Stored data
# # # # #

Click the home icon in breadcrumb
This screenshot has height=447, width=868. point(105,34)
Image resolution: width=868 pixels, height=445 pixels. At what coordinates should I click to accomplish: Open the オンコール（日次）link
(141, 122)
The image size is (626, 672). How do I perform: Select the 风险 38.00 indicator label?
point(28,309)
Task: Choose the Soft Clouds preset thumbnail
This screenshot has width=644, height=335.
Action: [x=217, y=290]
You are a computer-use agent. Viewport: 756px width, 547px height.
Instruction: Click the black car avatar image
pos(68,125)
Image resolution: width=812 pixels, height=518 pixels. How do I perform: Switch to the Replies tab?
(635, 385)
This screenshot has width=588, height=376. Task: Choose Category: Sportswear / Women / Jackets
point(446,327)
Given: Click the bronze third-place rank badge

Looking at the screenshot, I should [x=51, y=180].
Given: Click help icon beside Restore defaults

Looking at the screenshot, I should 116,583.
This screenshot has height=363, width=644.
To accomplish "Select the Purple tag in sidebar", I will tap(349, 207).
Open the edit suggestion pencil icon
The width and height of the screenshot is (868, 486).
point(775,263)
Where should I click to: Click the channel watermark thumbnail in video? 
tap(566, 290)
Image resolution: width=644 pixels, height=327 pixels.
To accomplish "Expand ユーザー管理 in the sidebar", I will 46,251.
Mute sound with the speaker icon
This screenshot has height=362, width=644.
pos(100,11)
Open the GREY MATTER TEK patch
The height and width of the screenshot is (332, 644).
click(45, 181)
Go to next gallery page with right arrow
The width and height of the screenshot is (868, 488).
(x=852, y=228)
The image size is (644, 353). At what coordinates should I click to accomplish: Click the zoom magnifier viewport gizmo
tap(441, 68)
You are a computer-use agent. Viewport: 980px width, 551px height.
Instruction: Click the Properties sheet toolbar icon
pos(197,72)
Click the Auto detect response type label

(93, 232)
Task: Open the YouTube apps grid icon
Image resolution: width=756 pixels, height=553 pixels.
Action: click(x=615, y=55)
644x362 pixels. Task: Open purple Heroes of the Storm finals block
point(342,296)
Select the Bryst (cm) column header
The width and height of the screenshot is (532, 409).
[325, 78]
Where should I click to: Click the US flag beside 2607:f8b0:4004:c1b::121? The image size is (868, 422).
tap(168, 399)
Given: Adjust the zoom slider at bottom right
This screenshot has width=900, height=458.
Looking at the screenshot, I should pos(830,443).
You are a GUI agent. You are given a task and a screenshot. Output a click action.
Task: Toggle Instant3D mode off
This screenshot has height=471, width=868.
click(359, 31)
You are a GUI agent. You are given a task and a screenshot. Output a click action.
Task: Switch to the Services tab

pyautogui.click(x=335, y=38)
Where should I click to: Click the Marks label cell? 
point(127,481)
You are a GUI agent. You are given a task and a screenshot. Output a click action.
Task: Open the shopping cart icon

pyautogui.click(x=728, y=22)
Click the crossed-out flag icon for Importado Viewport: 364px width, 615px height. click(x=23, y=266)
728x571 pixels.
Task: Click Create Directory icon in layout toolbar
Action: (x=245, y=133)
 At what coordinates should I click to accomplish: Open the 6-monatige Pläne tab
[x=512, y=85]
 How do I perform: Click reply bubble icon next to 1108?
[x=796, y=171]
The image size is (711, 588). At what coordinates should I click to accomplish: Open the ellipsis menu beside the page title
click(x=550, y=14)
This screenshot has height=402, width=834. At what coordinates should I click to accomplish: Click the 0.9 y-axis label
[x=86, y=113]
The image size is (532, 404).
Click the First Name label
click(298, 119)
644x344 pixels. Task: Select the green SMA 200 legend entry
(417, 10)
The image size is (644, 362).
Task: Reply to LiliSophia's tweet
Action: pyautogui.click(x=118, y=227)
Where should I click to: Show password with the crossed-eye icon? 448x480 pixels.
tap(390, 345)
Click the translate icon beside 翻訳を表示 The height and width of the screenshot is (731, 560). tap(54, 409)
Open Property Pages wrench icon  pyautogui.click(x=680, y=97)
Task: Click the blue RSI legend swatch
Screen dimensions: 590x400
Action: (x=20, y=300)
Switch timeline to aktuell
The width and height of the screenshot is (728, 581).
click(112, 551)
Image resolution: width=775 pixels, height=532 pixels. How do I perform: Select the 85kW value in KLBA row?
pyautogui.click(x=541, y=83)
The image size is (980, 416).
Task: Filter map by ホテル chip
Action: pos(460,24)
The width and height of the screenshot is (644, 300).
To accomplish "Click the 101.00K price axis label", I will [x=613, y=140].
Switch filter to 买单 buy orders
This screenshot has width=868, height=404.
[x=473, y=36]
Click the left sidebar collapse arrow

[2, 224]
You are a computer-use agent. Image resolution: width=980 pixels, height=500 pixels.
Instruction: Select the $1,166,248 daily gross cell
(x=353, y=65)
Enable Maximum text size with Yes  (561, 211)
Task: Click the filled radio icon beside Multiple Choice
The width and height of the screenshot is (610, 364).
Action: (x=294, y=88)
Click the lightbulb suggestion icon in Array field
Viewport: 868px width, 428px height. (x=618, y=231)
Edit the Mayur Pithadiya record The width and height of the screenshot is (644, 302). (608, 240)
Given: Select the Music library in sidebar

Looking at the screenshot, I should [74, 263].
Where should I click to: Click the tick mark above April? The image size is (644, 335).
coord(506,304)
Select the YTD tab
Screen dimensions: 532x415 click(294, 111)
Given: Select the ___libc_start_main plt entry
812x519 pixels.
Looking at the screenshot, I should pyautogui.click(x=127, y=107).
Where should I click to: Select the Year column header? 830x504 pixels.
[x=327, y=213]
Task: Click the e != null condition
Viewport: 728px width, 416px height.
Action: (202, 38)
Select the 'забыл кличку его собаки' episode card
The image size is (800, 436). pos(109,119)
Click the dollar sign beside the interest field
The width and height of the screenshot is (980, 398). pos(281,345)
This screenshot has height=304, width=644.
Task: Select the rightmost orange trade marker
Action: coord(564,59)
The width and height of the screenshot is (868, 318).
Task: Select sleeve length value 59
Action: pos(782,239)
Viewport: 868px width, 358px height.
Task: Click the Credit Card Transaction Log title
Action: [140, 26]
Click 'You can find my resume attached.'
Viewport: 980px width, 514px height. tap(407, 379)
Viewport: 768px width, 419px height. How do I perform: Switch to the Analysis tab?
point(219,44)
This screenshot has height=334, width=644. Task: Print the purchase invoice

# # # # #

# PROBLEM DETAILS
After finding the line that contains "Select the 'забыл" in the records above, copy that line and each one after it exactly, through the final line.

# SOLUTION FOR THIS PROBLEM
Select the 'забыл кличку его собаки' episode card
The image size is (800, 436). pos(109,119)
Click the dollar sign beside the interest field
The width and height of the screenshot is (980, 398). pos(281,345)
This screenshot has height=304, width=644.
Task: Select the rightmost orange trade marker
Action: coord(564,59)
The width and height of the screenshot is (868, 318).
Task: Select sleeve length value 59
Action: pos(782,239)
Viewport: 868px width, 358px height.
Task: Click the Credit Card Transaction Log title
Action: [140, 26]
Click 'You can find my resume attached.'
Viewport: 980px width, 514px height. tap(407, 379)
Viewport: 768px width, 419px height. How do I perform: Switch to the Analysis tab?
point(219,44)
This screenshot has height=334, width=644. Task: Print the purchase invoice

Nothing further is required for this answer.